En 2008, il quitte l’institution pour répondre à l’appel de son pays. En effet, de 2008 à 2012, Gilbert Houngbo est nommé premier ministre du Togo par le président Faure Gnassingbé. Ereinté par l’aspect politique de sa fonction, il démissionne le 12 juillet 2012.
Il décide alors de reprendre sa carrière internationale. Il est désigné en 2003, directeur général adjoint chargé des opérations de terrain au Bureau international du travail (BIT), le secrétariat permanent de l'Organisation internationale du Travail. Il occupe ce poste jusqu’en 2017 avant de rejoindre le Fonds international de développement agricole (FIDA). En janvier 2022, il est nommé président du conseil d’administration de Natural Resource Governance Institute (NRGI).
Quelques semaines plus tard, il annonce sa candidature pour diriger l’OIT. « Si je suis élu, j’entends insuffler un nouvel élan à l’OIT, la repositionner au cœur de l’architecture sociale mondiale et atténuer le risque de voir sa stature s’éroder. Pour cela, je propose un ambitieux programme mondial de justice sociale », avait-il déclaré.
« Si je suis élu, j’entends insuffler un nouvel élan à l’OIT, la repositionner au cœur de l’architecture sociale mondiale.»
Avant l’élection de Gilbert Houngbo, ni aucun Africain et ni aucune femme n’avaient jamais dirigé l’OIT. Lorsqu’il se retrouve au second tour contre la française Muriel Pénicaud, on sait qu’une de ces première fois est sur le point de se produire.
Le choix de Gilbert Houngbo semblait néanmoins beaucoup plus plausible. Il connaissait déjà bien l’institution, contrairement à la française dont la candidature a été vivement critiquée par les syndicats français. Ministre du Travail de mai 2017 à juillet 2020, elle avait en effet mené des réformes contestées du code du travail ou de l’assurance chômage.
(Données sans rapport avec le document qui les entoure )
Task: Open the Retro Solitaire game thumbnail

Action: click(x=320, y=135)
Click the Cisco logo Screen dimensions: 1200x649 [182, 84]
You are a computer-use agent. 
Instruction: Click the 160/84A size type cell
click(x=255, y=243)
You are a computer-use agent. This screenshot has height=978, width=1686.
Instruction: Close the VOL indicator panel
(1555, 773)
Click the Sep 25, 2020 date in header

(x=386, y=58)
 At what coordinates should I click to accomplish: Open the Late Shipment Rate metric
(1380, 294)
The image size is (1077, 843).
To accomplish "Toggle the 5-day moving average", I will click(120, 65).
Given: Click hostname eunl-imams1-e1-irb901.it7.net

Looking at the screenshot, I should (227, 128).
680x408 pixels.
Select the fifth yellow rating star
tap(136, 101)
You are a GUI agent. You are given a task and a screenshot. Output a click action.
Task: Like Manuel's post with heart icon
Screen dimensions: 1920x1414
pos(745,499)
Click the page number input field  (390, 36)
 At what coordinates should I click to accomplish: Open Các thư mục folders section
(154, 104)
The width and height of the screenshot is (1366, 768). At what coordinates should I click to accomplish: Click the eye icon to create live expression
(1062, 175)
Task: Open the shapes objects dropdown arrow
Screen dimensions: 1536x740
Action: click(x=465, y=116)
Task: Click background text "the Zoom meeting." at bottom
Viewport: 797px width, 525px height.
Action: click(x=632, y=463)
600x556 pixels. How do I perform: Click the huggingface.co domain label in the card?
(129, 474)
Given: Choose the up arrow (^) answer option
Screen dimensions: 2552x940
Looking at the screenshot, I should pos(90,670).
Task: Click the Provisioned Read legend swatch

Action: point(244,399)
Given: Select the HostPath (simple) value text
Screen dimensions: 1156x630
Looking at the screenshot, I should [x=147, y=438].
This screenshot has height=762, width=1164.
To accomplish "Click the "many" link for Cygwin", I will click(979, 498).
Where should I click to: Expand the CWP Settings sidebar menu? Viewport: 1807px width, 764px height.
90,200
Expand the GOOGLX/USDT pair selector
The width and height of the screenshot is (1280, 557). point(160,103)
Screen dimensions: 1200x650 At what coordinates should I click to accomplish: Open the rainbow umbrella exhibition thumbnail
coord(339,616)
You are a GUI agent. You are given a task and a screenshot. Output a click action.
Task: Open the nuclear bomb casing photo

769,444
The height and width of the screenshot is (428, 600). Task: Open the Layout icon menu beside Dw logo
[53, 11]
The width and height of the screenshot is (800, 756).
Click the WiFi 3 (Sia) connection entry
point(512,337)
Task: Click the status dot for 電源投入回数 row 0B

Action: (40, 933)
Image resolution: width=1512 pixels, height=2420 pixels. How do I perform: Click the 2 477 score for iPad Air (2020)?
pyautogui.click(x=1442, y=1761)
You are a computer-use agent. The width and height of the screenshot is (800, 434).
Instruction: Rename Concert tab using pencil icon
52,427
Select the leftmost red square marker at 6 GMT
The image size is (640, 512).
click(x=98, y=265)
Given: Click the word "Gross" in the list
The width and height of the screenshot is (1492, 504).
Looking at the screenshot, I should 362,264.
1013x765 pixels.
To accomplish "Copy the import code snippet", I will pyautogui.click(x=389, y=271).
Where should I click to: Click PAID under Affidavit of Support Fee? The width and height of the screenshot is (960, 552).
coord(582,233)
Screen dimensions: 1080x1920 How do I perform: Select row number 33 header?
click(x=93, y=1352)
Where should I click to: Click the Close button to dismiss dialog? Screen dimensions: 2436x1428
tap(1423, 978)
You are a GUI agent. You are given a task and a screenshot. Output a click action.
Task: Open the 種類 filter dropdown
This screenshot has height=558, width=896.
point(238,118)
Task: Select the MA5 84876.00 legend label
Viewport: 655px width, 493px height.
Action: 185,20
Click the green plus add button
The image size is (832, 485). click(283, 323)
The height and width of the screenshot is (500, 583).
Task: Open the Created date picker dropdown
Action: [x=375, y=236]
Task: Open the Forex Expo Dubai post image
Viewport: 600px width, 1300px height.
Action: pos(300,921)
Au final, le nom de Gilbert Houngbo s’ajoute à ceux de Ngozi Okonjo-Iweala à la tête de l’OMC, de Makhtar Diop aux manettes de la Société financière internationale et de Lazare Eloundou Assomo, patron du Centre du patrimoine mondial de l’Unesco. Désormais 4 Africains siègent à la tête d’organisations internationales de premier plan.